Jak zaznaczono w naddniestrzańskim oświadczeniu, władze mołdawskie nie wpuściły przedstawiciela Izby Obywatelskiej FR Władimira Żurawlewa i politologa Natalii Narocznickiej, Aleksandra Broda dyrektora moskiewskiego biura praw człowieka i innych przedstawicieli z Rosji. W Tyraspolu te działania władz mołdawskich nazwano „wrogą strategią wobec Rosji metodami poniżania, przesłuchiwania i deportacji obywateli rosyjskich” oraz odmową cywilizowanego dialogu z Naddniestrzem.

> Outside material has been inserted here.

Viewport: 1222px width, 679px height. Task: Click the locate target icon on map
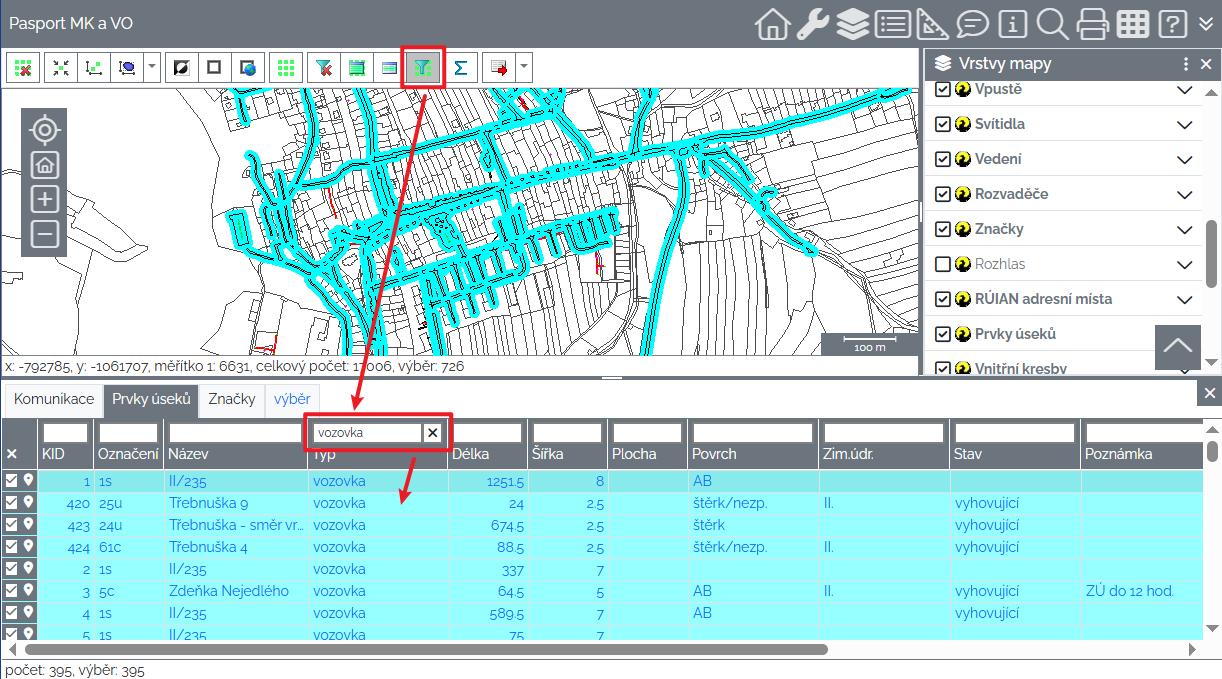click(44, 130)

„To, co się stało, traktujemy jako demonstracyjną odmowę Mołdawii wobec cywilizowanych form współpracy z Naddniestrzem na rzecz metod nacisku, sankcji i blokad, celowo prowadzących do eskalacji konfliktu i odsuwania perspektyw jego ostatecznego rozwiązania” – stwierdziło naddniestrzańskie ministerstwo. . Tyraspol wezwał wszystkich międzynarodowych uczestników formatu 5+2 „do oceny nieludzkich destrukcyjnych prób ingerencji władz mołdawskich w procesy wyborcze w Naddniestrzu”.

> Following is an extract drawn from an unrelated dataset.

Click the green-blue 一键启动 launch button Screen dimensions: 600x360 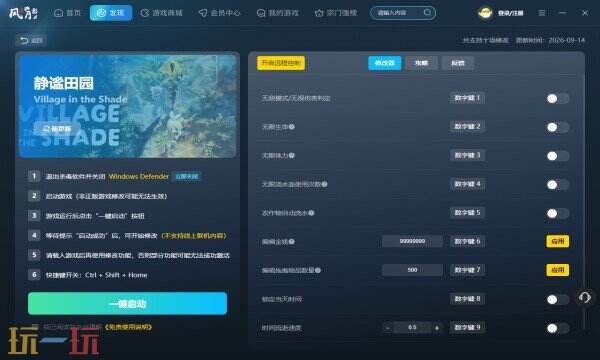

Tymczasem wczoraj mołdawskie Ministerstwo Spraw Zagranicznych i Integracji Europejskiej (MFAEI) ogłosiło, że swoimi kanałami dyplomatycznymi wezwało partnerów zewnętrznych, by nie wysyłali swoich obserwatorów na wybory szefa Naddniestrza, które Mołdawia uważa za nielegalne.